**Goal of the exercise:** Would you please print exactly the lines that run from the one with "Task: Click the E-Réservation store icon" to the last line of the data, both included, without any pictures?

==== Given data ====

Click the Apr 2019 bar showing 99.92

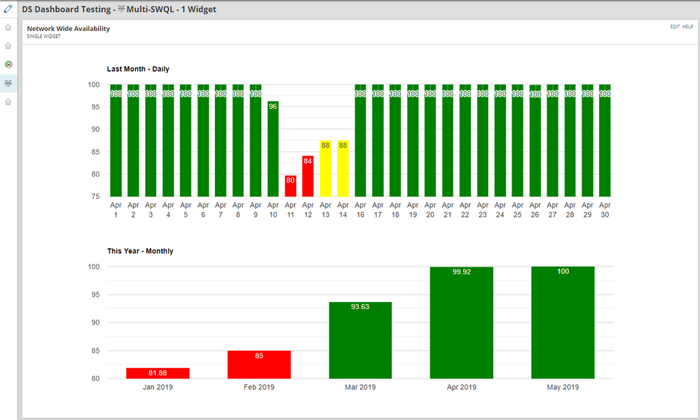tap(461, 323)
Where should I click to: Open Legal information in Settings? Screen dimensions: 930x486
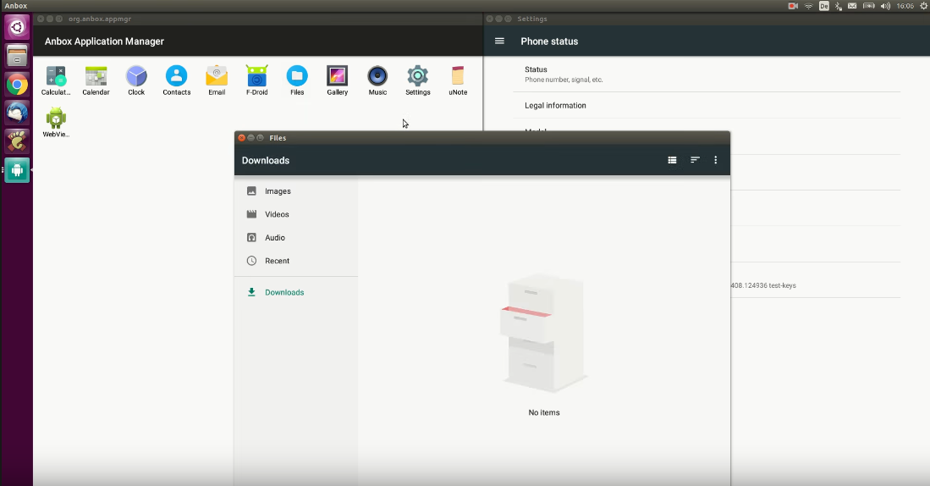click(555, 106)
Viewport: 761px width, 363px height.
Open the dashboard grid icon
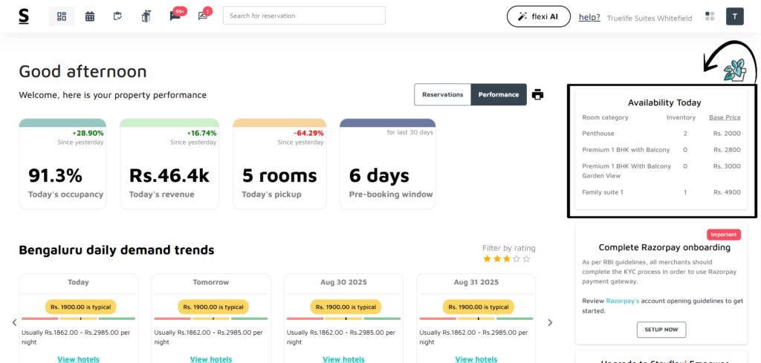62,16
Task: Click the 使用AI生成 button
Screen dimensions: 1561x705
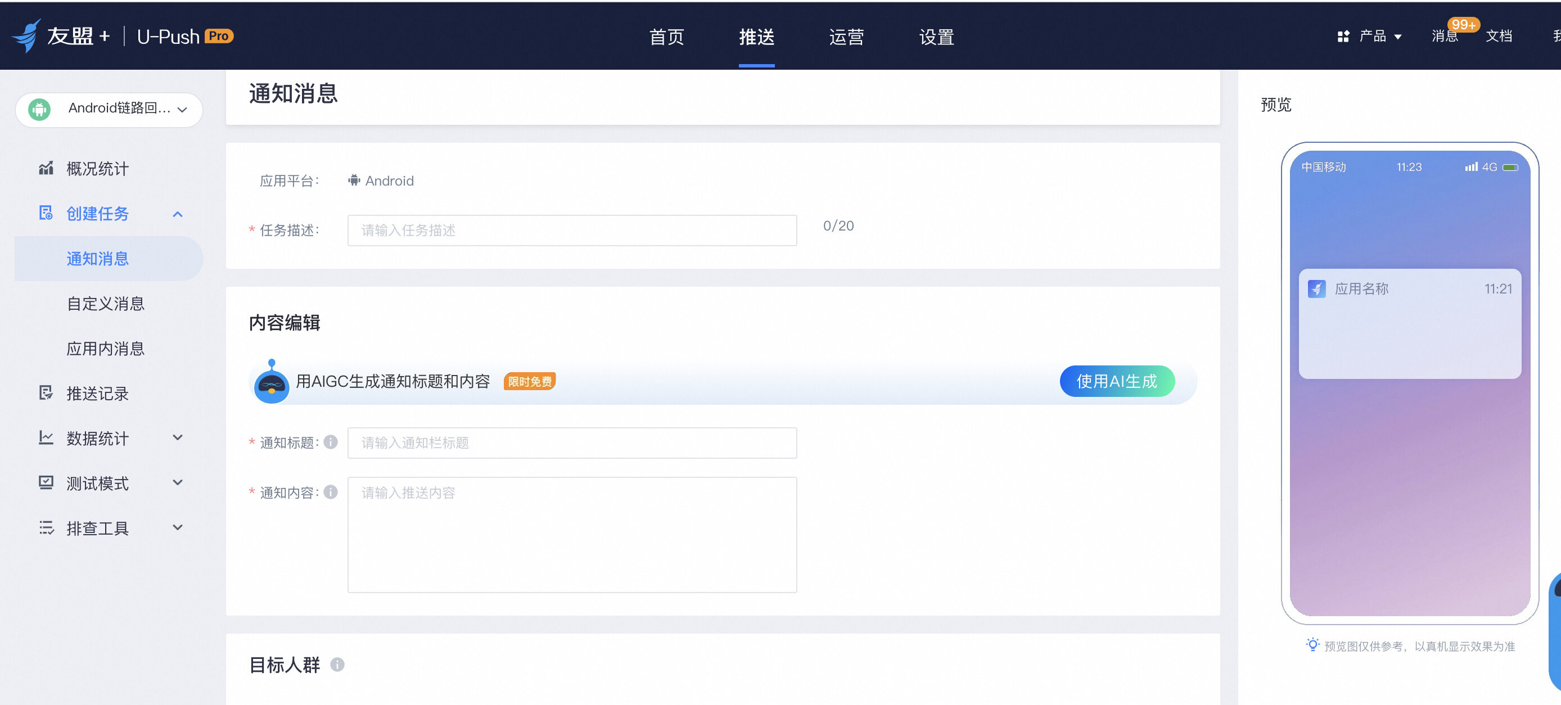Action: point(1117,381)

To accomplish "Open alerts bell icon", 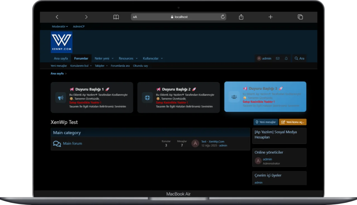I will point(286,58).
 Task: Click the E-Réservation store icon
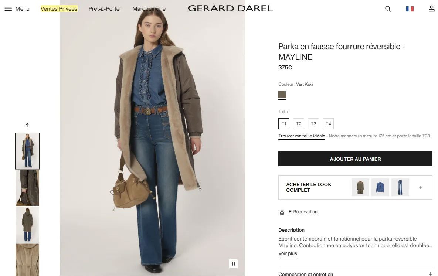tap(282, 212)
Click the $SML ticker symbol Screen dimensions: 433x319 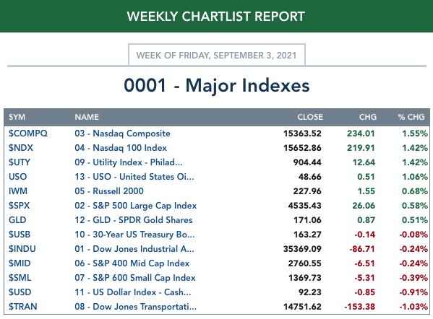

====

**Completed exercise:**
 Task: Click the E-Réservation store icon
tap(282, 212)
Click the $SML ticker symbol Screen dimensions: 433x319 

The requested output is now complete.